By the time George MacDonald wrote his classic fantasy, The Princess and the Goblin, he had already written numerous novels in both the fantasy and realistic mode. Though MacDonald isn’t as famous as some of the writers–Lewis Carroll and J.R.R. Tolkien, for example–he deserves wider readership than he has. In The Princess and the Goblin, he has given the world a charming novel that has the innocent tone of a fairy tale.
The Princess Irene is a charming girl of 8 who lives in a great home while her father, the King, travels about his kingdom. Her home is in the mountains, and in her world, the Goblins live underground and consider themselves superior to surface dwellers. The Goblins love nothing more than coming out at night to tease and trick the humans who happen to be out.
One day, Irene decides to take a staircase in her castle that she had never taken before. After wandering and getting lost, she finds herself in the presence of a beautiful old woman who turns out to be her grandmother. Irene doesn’t seem to realize how mysterious and magical her grandmother clearly is, and her innocence more than once leads her to frustration that people won’t believe her when she tells them what wonders her grandmother does for her.
The other key character the gentle drama is a miner boy named Cuddie.

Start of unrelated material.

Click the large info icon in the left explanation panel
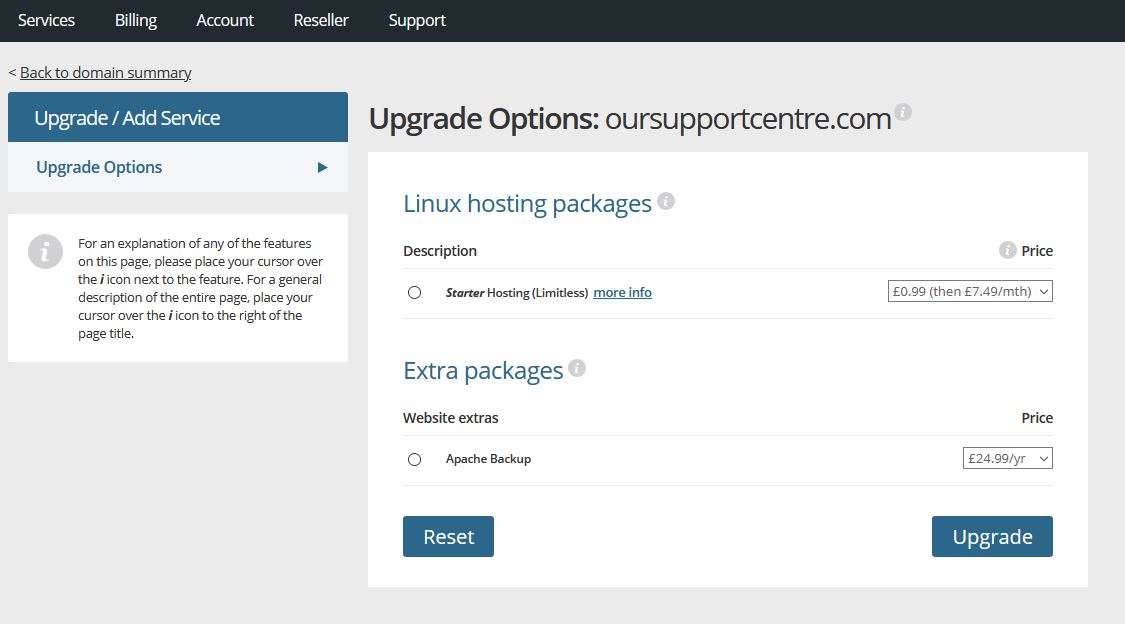This screenshot has height=624, width=1125. click(x=45, y=252)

Irene and Cuddie meet when the princess is out walking too late with her nurse and the Goblins begin to try to scare them. Cuddie happen upon them and knows the main weakness of the Goblins: they do not like rhymes. So like a modern rap artist, Cuddie spins taunting rhymes that drive the Goblins away and so becomes a hero to the princess.
Out of this simple structure, all the action of the novel proceeds. Cuddie discovers a plot by the Goblins. The princess, the grandmother and Cuddie each do their part to insure that the Goblins’ plot cannot succeed, and apart from some minor violence, everything resolves itself in a way that would make the Disney Studios proud.
If you are looking for a dark fantasy, then this will not be what you seek. But if you have a desire for an innocent tale–for yourself or to read to a child–then this novel may be just what you seek.